I am one of those humans who refuses to accept simplicity. If I stumble upon a penny, I cannot just pick it up and go with the premise that I will have good luck all day. I have to ponder how that luck will manifest itself. I place a huge burden on that penny and, more often than not, the little guy cannot live up to my expectations. He could have been a simple coin, but I had to make him so much more.

But sometimes I surprise myself. Today the strangest thing happened when I was walking from point A to point B. It was cold and almost dark outside, and I took a deep breath and thought, "Well, this is sort of refreshing." And that was all. It was sort of refreshing to take a deep breath. I did not ponder why I was walking alone. I did not check my phone to see if anyone texted me, wondering why I was alone. I did not wonder why it was so cold in the spring. Simple.

There is a context for the realization of simplicity. I think the best way to avoid complicating simple things is to be alone. Solitude is terribly underrated in college. There are so many people to choose to be by your side; if you never wanted to be alone, you wouldn't have to be. But people complicate things. They talk and laugh and they exist, and their presence makes you think differently about things. Two people experiencing a refreshing breath of air inevitably will take note of it, either through words or body language, and the simplicity disappears. You begin to wonder how and why that refreshing breath of air got there.

It is not easy to be alone. It is not easy to think a thought and then put it aside and leave it be. But if you can - if you can be by yourself and you can appreciate the tiny things in life that need no explanation - then you can feel a cold March breeze like you've never felt it before.

I was standing, waiting for a bus. It was dark and I was by myself. I was no longer thinking about the cold March breeze. In fact the thought was so simple that I could leave it in the past and in the present, at the bus stop in front of the Chapel; I could witness something new and entirely uncomplicated. I watched students pour out of the libraries and come from dinner at the Corner and run breathless from the gym, and I watched them walk into the chapel. Some people were in groups, talking, unwittingly blowing huge puffs of white breath into the air.\nA lot of people were by themselves, heads down against the cold, walking into church as if they did so every Sunday night. And the thought hit me: of course they did.
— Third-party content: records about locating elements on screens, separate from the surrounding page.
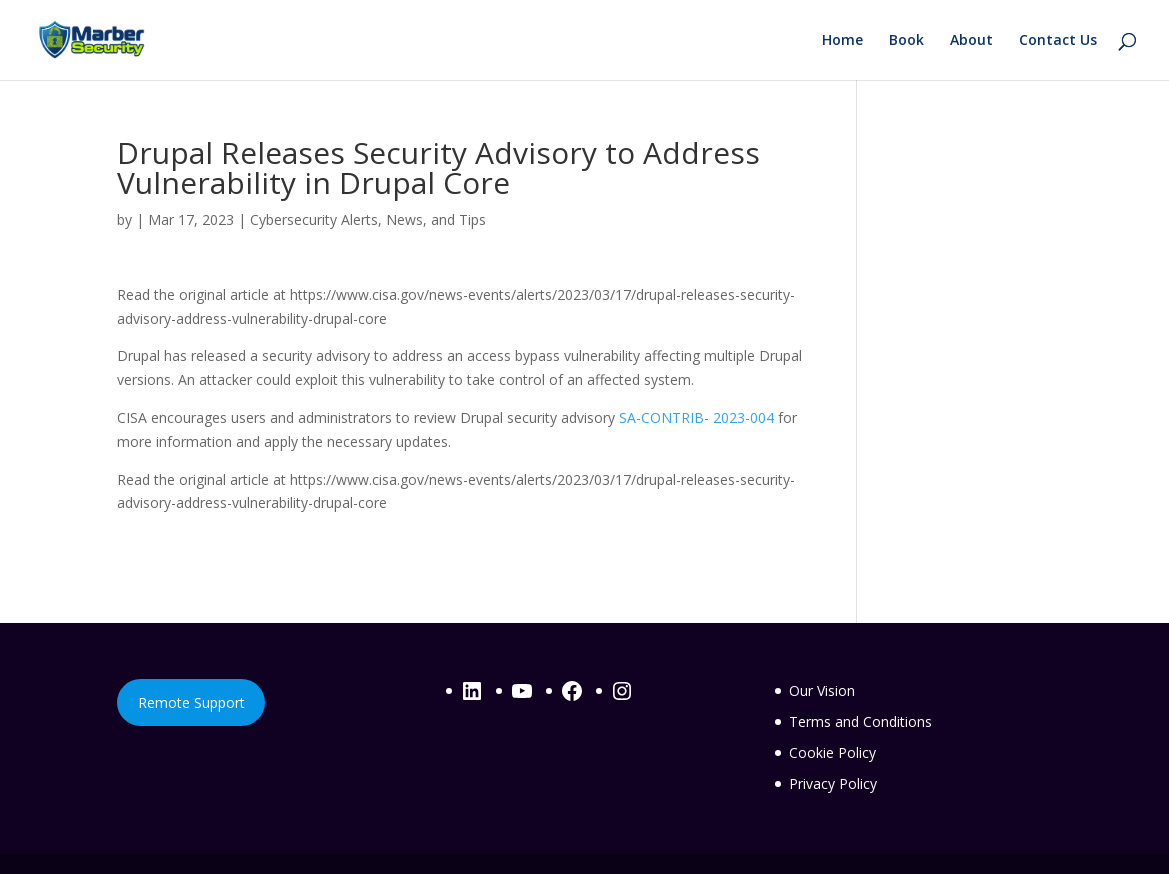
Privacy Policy (833, 783)
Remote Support (191, 702)
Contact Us (1058, 41)
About (971, 41)
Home (842, 41)
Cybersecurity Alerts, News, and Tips (368, 219)
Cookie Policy (832, 752)
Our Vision (822, 690)
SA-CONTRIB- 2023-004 (696, 417)
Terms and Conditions (860, 721)
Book (906, 41)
I've been to church maybe 10 times in my life, so seeing this influx of busy college kids walking into a building as if it were just another class, dining hall or apartment confounded me. They were just walking into a building. The lampposts threw their shadows across the sidewalk, and there was nothing complicated about what they were doing.

If someone were standing next to me, I probably would have said something pointless to fill the air: "Wow, maybe if I went and prayed a little bit, my grades would improve." I even could have kept my thoughts in my head and wondered how this mass of people made time in their day to put down their books, cell phones and laptops, sit in a church with a group of people they did not know and participate in one unifying activity. I could have wondered why I didn't join them.

Instead I just watched them. They simply were. I did not know how and why they got where they were, and I did not try to find out. I did not need to complicate their existence by questioning it. They were my evening's refreshing breath of air.

I came home and sat on the bed next to my sister and described what I saw and how I kept thinking the same thing over and over again: "That was nice." I told her that I felt strange repeating that thought and that I wondered why it wasn't followed by others. She smiled and nodded her head: "Yeah, that does sound nice." We sat in silence for a few moments and then resumed talking about her complicated love life. We analyzed and discussed why and how things were, but I don't think we tore the topic to pieces like we usually do. We realized that life could be more simple than that.